▶ [Supplied material]:
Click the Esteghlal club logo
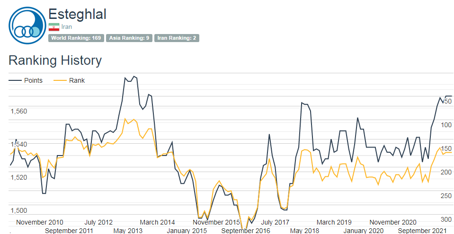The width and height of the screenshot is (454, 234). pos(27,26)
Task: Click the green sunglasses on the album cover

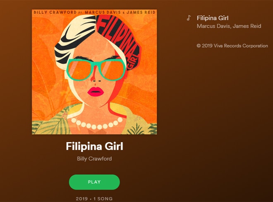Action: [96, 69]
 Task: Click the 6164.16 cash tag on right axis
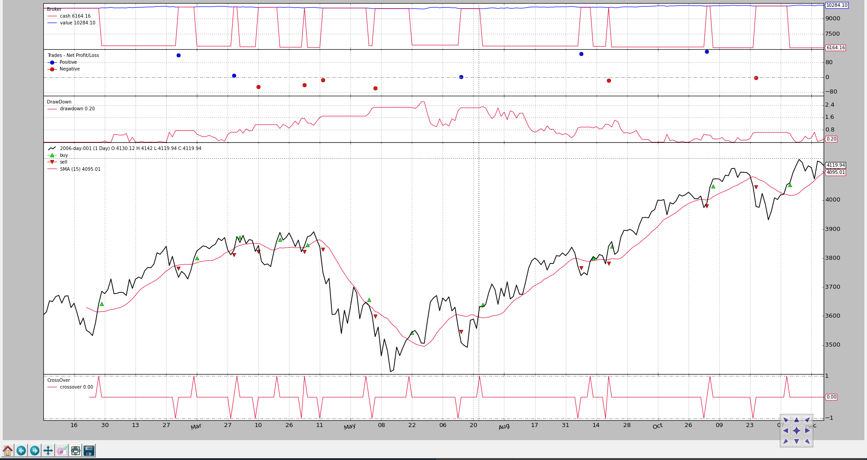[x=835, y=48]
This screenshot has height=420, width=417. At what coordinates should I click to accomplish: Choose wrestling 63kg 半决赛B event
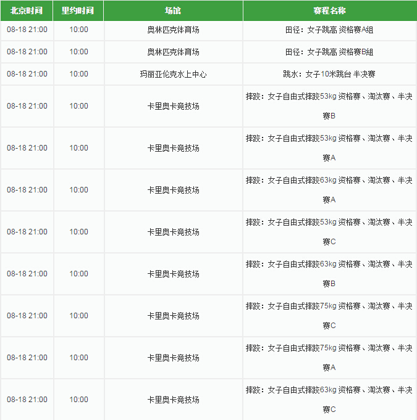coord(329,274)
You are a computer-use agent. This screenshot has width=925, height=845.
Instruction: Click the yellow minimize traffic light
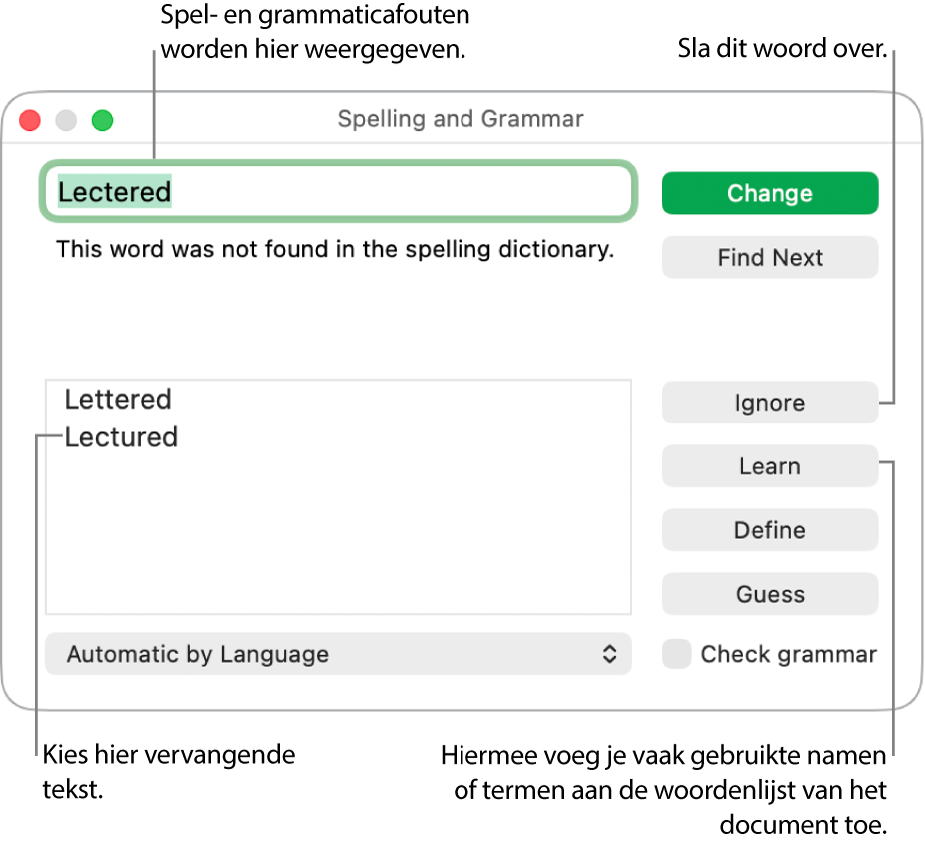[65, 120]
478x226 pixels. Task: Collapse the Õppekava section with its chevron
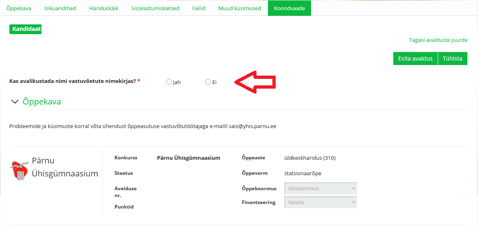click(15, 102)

▶ [Problem to solve]:
In the copy, omit the pictures and give every line of the data exactly.

▶ [Result of the task]:
Click the Esteghlal club logo
The width and height of the screenshot is (454, 234). pos(27,26)
Task: Click the green sunglasses on the album cover

Action: [96, 69]
 Task: Click the 6164.16 cash tag on right axis
[x=835, y=48]
This screenshot has height=420, width=417. At what coordinates should I click to accomplish: Choose wrestling 63kg 半决赛B event
coord(329,274)
You are a computer-use agent. This screenshot has width=925, height=845.
Instruction: Click the yellow minimize traffic light
[65, 120]
478x226 pixels. Task: Collapse the Õppekava section with its chevron
click(15, 102)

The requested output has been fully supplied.